>>>>>
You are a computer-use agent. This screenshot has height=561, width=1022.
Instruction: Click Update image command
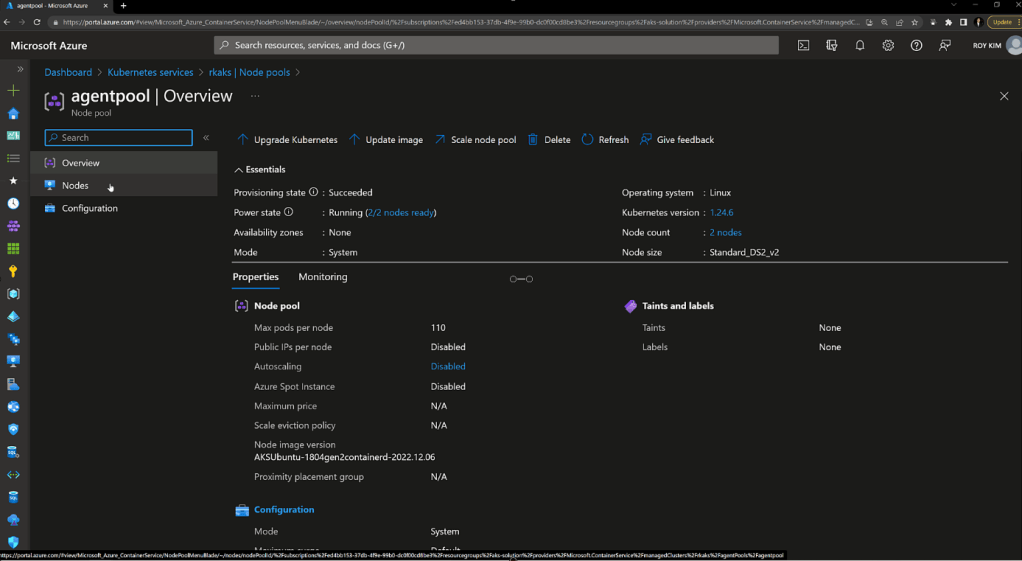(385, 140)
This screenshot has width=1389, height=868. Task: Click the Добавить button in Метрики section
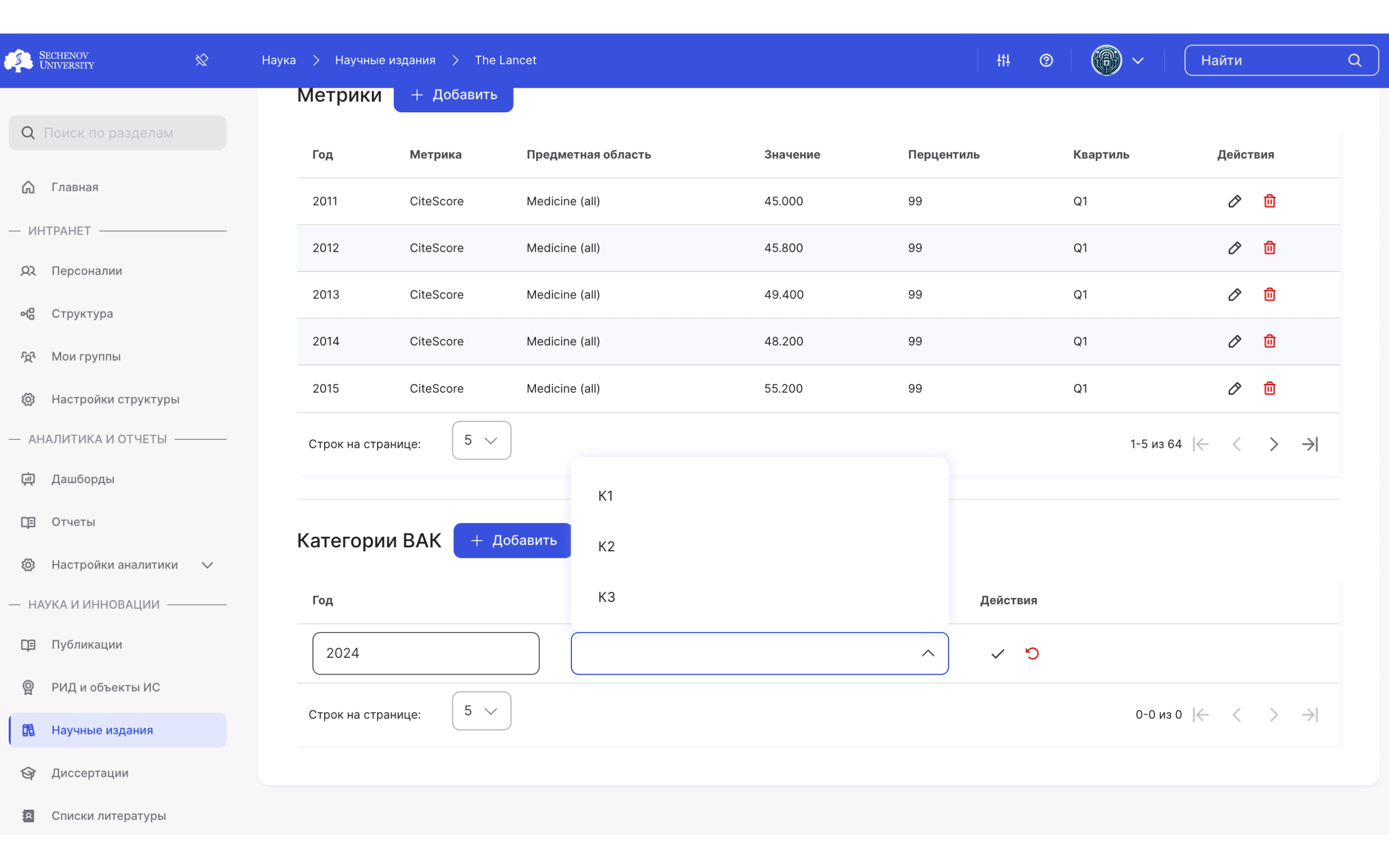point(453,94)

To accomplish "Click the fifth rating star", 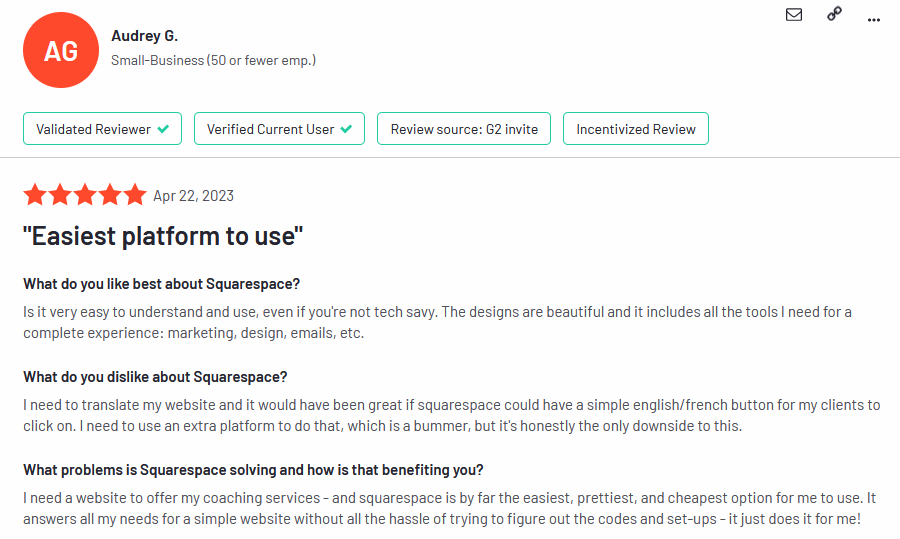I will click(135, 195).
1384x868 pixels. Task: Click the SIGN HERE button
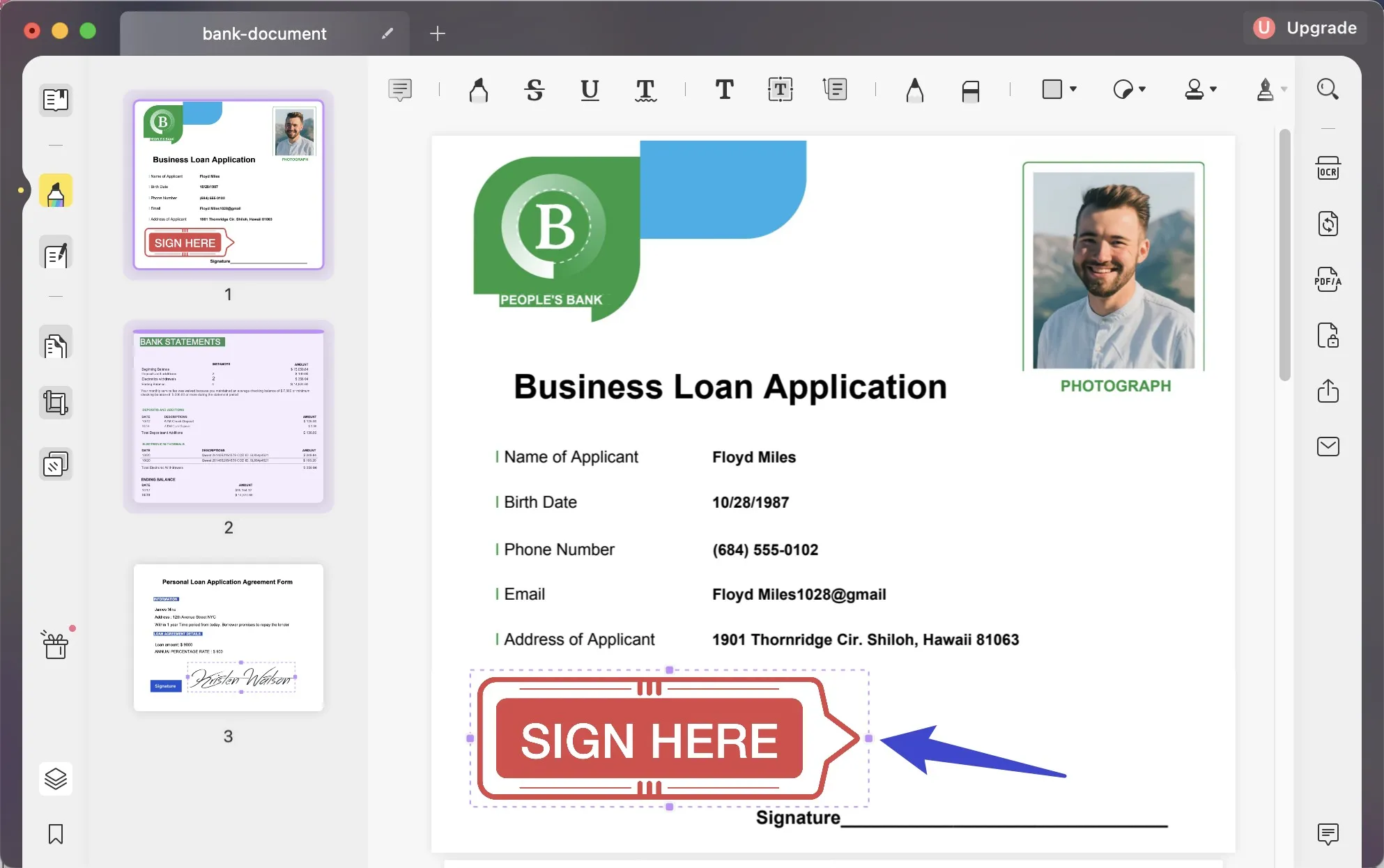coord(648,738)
<<<<<
>>>>>
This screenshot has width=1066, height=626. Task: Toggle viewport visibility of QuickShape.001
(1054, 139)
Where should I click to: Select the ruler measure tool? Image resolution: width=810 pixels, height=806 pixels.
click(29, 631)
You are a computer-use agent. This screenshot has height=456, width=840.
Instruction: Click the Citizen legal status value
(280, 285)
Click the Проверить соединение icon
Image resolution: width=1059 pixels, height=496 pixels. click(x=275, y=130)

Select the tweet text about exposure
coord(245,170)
<<<<<
Report each line above containing the string "agent".

You are a computer-use agent. This screenshot has height=561, width=1022.
You are a computer-use agent. This screenshot has height=456, width=840.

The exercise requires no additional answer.